IMF/WB annual meetings are rarely a market catalyst, but every once in a while they are. The last time this happened – prior to last week – was in October 2023, when the 10-year Treasury yield had risen towards 5 percent into the meetings and no one could figure out why. Every meeting began with the same question: “Why is 10-year going up so much?” The collective wisdom from those meetings was that the rise made no sense. The 10-year yield peaked soon after and has not gone back up to 5 percent ever since.

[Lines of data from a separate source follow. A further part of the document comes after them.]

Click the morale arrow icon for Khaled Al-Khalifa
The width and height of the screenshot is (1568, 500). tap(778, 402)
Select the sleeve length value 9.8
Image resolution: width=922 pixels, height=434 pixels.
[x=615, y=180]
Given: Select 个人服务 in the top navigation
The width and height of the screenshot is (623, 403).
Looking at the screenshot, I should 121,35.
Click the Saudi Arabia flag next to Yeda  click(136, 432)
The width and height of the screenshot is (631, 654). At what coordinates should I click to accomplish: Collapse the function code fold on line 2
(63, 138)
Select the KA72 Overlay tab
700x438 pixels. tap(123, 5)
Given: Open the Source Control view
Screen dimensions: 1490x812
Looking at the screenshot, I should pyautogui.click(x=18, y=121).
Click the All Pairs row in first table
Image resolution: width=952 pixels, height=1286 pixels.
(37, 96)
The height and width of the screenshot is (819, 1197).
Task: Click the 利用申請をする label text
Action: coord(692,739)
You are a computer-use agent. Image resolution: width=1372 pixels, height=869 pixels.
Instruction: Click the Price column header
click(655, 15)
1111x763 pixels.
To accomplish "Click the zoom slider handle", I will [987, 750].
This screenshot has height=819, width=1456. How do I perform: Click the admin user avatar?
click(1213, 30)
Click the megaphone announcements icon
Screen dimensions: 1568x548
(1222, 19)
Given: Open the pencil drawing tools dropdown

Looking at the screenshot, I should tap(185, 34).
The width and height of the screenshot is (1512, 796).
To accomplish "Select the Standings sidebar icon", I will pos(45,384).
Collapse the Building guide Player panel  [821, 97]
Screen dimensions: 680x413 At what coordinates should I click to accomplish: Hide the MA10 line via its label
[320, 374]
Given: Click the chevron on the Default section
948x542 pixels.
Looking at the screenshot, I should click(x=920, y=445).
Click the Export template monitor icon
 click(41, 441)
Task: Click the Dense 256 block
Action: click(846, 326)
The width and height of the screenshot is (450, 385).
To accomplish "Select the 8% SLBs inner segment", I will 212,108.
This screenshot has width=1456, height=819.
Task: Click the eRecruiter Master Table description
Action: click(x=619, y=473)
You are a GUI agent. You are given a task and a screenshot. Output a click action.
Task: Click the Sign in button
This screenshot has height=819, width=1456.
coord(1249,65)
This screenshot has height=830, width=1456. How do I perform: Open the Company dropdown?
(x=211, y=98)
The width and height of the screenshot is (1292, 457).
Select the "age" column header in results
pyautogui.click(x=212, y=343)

The set-up was very similar into last week’s IMF/WB meetings. Precious metals had been staging an incredible – and unfathomable – rally into the meetings and there was no explanation for what was going on. Once again, the meetings – with lots of face-to-face conversations – proved to be a turning point for markets, something I flagged in a post over the weekend. As the chart below shows, precious metals prices are tumbling this week. This particular bubble is bursting.
Two things are important to understand. First, in my opinion, the fall in precious metals prices is intricately linked to lots of foreign visitors – especially from Europe – upgrading their US growth view after getting bombarded with chatter on AI capital investment and productivity growth. US “exceptionalism” is making a comeback and may translate into a more bullish outlook for the Dollar. Second, the unwind of the precious metals bubble does not mean that the “debasement trade” is over. That trade is about markets trying to get ahead of what they see as inevitable monetization of debt overhangs across many advanced economies. The recent precious metals bubble is just one particular manifestation of that trade. Others are rising long-term yields on government debt and stronger currencies for countries with low debt. The debasement trade will be with us for many years and – since it’s fear-based – bubbles like the precious metals spike of recent weeks are inevitable.